Todays guest repost comes from the blog of Awfully chipper, a fellow Irish blogger living abroad. I think it’s a beautiful post, but I’ll leave you make up your own mind.
There’s a road I walk along often in my dreams. The sea is on one side, a high wall on the other. The waves tend to be choppy and white-crested, the weather harsh. I am trying to get to an exam, or walking an impossible route to catch a train, or late for a performance of something unlikely. I may or may not be missing some clothes, or have lost my glasses. Maybe I’ve only visited this place once or twice in some very vivid dreams, but it feels as familiar to me as a path I tread every week.
I’ve always known exactly where it is, because this place exists in real life – though the wall might be a little craggier and the sea a little wilder in my dreams. It’s near my old school, by a tiny local harbour with a marine-supply store my dad often went to. I don’t know that I’ve ever walked that particular part of the path in reality, as it’s beyond where we’d turn off to go down to see the boats, and I’d never need to go further by that route – but in unreality, it plays a frequent role.

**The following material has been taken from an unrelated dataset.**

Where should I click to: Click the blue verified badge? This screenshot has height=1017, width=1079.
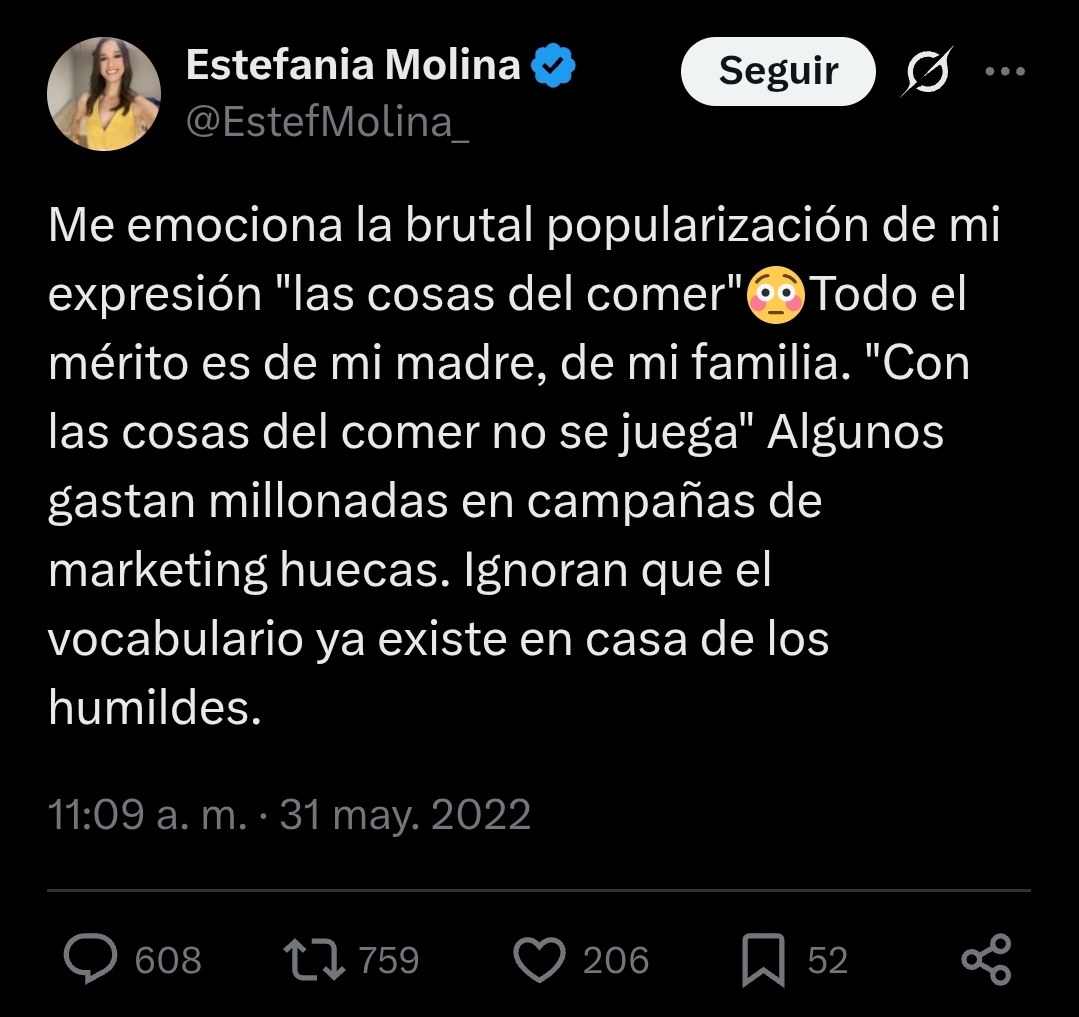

I have no idea why my subconscious chose this place as the site of so many incongruous and frustrating adventures, and it had been a long time since I went there in person. I was driving to my parents’ house a few days before Christmas, and I took the sea road, as we often do when we’re home – I like to see the sea. The road turns up inland after a little and we usually follow it straight up the hill, but this time I turned back down a smaller road to go past the harbour.
There it all was: the stone of the tiny pier; the narrow concrete path, single-file wide; the sheer, slightly mossy granite wall – I probably hadn’t been there for more than a decade, but I’d seen them all so recently and so regularly that if I stopped to concentrate, my feet and my fingers could trace every inch of it.
We didn’t stop, though, because while in my dreams I’m usually alone, singular, in the daytime world I had two cantankerous and jetlagged children in the back seat, who were getting tired of being told to admire the sea.
“Why do we have to look at the sea again?” they whine.
“Because it’s a rule,” I say.
“It’s not a rule.” They are too canny.
But it is a rule. The sea is always there, and even when I’m an ocean and a landmass away, I have to stop and look at it in my dreams.